前回ご自身のお考えも含めて減反政策生産調整政策廃止という噺をしていただきました。その後また動きが出てまいりました。(山下アナウンサー)

5月30日に町村官房長が減反政策を改めることが世界の食糧危機に貢献できるのではないかと発言した。それにたいして与党、政府・農林水産省から反発をうけた。

農林水産省からは、「生産調整というのは減反ではなく自給率の低い作物への転作だ。生産調整を止めると専業農家が打撃を受ける」と反論された。
与党からは、「減反政策をやめれば米は一俵60Kg当たり1万4千円だったものが6千円まで暴落してしまう。だから農家は困るのだ」と反論された。

ただ、「世界的に食糧が不足してかつ日本の食料自給率が39%の状況で、水田面積の4割も減反するというのは国民感情に沿わないのではないか」という町村発言を勇気があると評価する人もいる。

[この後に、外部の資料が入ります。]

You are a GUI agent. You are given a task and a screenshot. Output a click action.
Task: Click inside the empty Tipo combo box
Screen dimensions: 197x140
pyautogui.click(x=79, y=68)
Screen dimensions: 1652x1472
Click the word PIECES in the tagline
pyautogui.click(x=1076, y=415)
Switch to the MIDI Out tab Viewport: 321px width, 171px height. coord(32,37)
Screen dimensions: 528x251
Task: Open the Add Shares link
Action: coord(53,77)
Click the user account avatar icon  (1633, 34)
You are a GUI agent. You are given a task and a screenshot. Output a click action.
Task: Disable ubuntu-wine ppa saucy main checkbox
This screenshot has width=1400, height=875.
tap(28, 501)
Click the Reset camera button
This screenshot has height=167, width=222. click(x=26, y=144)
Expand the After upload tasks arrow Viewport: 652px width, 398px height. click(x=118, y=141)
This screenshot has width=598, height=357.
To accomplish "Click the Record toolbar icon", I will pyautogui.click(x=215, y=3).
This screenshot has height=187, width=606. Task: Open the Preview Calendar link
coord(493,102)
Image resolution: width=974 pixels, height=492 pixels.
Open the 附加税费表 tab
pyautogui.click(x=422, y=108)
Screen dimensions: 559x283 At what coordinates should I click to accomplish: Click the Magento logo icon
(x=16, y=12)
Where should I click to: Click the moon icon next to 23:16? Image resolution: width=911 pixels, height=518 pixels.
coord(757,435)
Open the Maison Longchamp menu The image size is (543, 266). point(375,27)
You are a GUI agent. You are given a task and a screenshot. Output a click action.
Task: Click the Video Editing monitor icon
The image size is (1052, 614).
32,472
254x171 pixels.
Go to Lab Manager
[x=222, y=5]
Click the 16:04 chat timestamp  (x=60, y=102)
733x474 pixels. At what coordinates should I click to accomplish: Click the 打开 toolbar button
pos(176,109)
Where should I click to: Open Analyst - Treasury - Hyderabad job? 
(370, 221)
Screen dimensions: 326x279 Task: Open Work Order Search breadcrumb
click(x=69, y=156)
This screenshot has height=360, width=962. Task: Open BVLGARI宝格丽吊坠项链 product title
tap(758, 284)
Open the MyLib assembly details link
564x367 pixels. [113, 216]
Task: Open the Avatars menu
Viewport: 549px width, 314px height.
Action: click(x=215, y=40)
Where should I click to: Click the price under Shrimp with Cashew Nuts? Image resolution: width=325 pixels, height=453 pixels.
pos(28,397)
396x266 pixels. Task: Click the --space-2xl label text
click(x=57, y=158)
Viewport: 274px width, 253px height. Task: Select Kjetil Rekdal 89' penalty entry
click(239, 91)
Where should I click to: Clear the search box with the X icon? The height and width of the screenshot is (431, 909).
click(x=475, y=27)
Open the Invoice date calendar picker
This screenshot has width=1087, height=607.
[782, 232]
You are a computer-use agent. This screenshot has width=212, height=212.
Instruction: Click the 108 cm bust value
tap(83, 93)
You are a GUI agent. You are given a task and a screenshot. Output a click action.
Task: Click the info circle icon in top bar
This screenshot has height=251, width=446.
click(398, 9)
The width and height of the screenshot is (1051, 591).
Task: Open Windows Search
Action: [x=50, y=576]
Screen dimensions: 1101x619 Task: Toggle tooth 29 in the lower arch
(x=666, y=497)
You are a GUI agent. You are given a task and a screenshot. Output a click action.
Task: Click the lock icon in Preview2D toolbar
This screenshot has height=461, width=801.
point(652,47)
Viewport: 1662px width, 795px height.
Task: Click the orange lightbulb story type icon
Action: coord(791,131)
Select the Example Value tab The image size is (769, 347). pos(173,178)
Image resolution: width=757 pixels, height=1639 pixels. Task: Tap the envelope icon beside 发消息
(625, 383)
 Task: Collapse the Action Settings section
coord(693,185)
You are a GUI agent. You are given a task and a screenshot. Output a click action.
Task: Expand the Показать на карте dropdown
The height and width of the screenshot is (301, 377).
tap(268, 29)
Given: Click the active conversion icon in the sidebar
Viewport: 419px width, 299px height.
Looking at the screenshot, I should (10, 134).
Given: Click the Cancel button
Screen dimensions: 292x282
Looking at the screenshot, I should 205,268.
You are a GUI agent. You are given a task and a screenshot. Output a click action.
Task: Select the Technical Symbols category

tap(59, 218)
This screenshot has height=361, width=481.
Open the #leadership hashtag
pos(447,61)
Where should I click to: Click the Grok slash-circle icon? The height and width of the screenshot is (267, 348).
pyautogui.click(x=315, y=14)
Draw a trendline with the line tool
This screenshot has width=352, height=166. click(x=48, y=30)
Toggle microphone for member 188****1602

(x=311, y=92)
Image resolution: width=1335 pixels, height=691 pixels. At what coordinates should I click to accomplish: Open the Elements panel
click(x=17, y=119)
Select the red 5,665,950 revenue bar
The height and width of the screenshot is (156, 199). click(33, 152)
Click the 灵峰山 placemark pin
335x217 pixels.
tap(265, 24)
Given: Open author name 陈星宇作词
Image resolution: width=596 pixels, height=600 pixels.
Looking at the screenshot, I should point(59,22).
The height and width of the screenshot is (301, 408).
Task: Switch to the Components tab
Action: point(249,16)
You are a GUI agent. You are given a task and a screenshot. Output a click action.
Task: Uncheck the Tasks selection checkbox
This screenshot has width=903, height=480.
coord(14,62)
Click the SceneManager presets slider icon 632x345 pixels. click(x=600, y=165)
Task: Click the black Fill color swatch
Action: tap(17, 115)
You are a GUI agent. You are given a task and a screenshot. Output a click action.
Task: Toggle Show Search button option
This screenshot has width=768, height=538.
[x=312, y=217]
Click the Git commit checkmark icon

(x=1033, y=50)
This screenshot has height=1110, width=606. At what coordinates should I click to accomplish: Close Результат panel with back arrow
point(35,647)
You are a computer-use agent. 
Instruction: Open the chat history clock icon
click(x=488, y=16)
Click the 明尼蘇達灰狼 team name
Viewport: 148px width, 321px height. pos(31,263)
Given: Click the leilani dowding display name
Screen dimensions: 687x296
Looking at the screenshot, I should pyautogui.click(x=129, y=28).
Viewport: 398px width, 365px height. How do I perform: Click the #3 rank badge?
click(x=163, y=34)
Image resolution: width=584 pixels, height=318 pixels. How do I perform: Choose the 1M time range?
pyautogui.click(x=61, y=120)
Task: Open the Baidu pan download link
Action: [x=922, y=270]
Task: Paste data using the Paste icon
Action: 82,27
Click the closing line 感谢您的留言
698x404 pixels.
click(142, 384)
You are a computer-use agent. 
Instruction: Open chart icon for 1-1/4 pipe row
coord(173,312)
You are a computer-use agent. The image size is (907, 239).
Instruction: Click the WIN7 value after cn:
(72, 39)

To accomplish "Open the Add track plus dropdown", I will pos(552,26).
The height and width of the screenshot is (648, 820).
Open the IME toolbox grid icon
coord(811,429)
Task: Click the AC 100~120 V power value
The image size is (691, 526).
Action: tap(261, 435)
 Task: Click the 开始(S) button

生産調整というのは建前は転作。今ある水田260万haのうち100万haを生産調整している。しかし、そこに麦やダイズを転作していれば食料自給率はもっと上がるはず。実際はこの転作面積100万haの4割程度。のこり6割には何も植えられていない。実質的には減反。また、転作している40万haもはっきりと(何を収穫しているか)していない。兼業農家は転作作物を栽培する技術・労働力が無いので、植えてはみたものの収穫しない「捨て作り」という実態があるのではないかといわれている。

転作のために(補助金として)1千600億円もかけているが、ほんとに転作して収穫しているのは4割を切っていると思う。

生産調整を止めれば米価は暴落するんでしょうか?(山下アナウンサー)

暴落すると言う与党の議員の主張は根拠がよく分からない。おそらくその前提には生産調整しているかなりの部分が、生産調整を止めれば米の生産を復活してしまうということだろう。専業農家で既に転作作物を作っている人はそのまま(米でなく)転作作物を作りつづけると思う。また、転作していない生産調整の農地は耕作放棄されていて、再びそこに米を作るには相当の手間ヒマ・コストをかける必要がある。実際には不可能だろう。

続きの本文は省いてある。